(Beginning of Passage for review)

Brad Anderson

Personal information
- Born: Bradley Anderson December 24, 1969 (age 56) Charlotte, NC, United States
- Family: Gene Anderson (father)

Professional wrestling career
- Ring name(s): Agent Steele Brad Anderson The Viper XXX-Xtasy The Young Gun Zan Panzer
- Billed height: 6 ft 1 in (185 cm)
- Billed weight: 235 lb (107 kg)
- Billed from: Minneapolis, Minnesota
- Trained by: Gene Anderson Nelson Royal
- Debut: 1988
- Retired: 2009

= Brad Anderson (wrestler) =

American professional wrestler (born 1969)

Bradley Anderson (born December 24, 1969) is an American professional wrestler. He is the son of fellow professional wrestler Gene Anderson.

(End of Passage for review)

** Work instructions **
1: List every field label that appears under the "Professional wrestling career" heading of the Brad Anderson profile.
2: Reproduce everything in the Brad Anderson profile from "- Billed weight: 235" down to "wrestler Gene Anderson.".

(Beginning of Collected data)

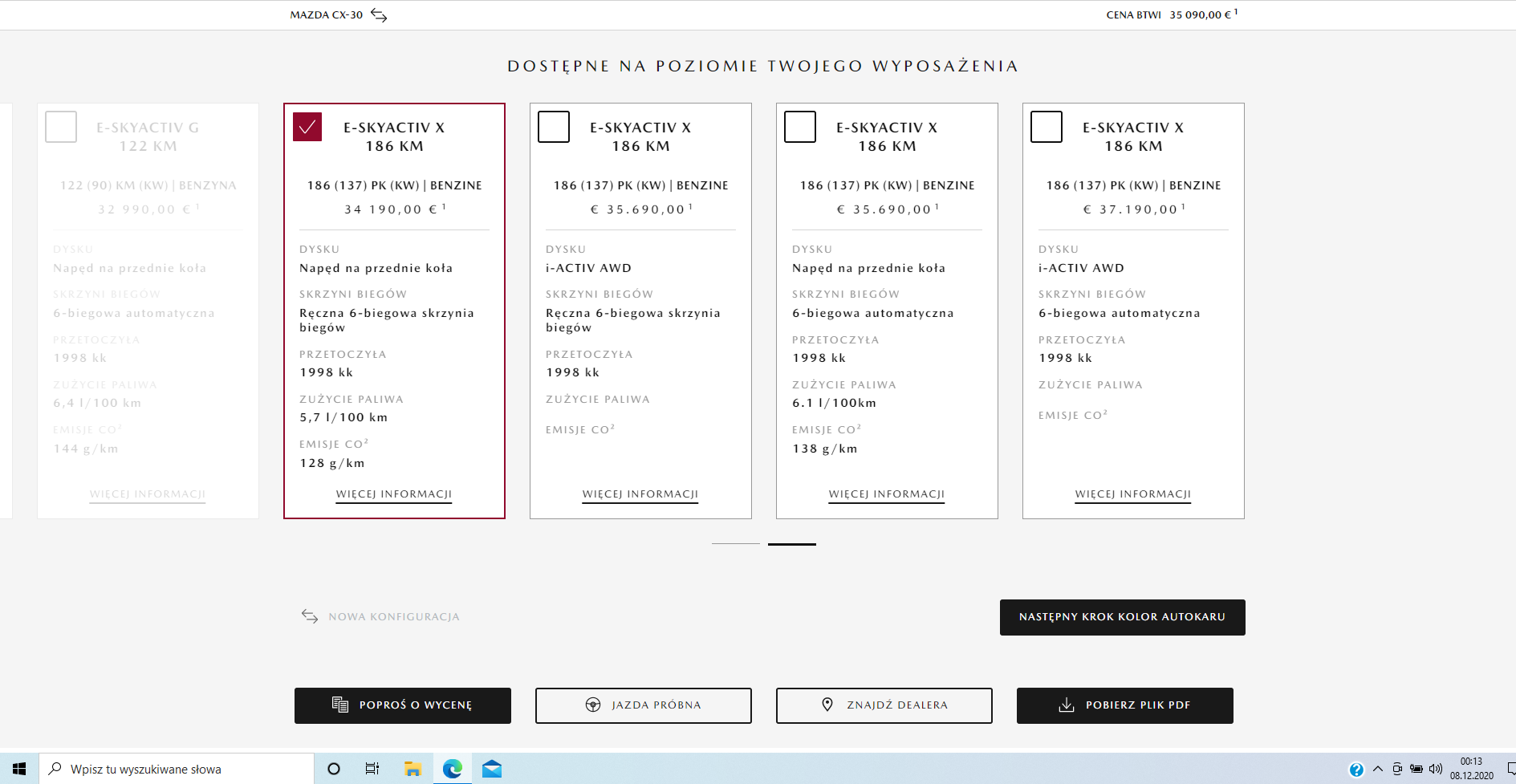Click the quote document icon in Poproś o wycenę
This screenshot has height=784, width=1516.
(340, 705)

(End of Collected data)

** Answer list **
1: Ring name(s), Billed height, Billed weight, Billed from, Trained by, Debut, Retired

2:
- Billed weight: 235 lb (107 kg)
- Billed from: Minneapolis, Minnesota
- Trained by: Gene Anderson Nelson Royal
- Debut: 1988
- Retired: 2009

= Brad Anderson (wrestler) =

American professional wrestler (born 1969)

Bradley Anderson (born December 24, 1969) is an American professional wrestler. He is the son of fellow professional wrestler Gene Anderson.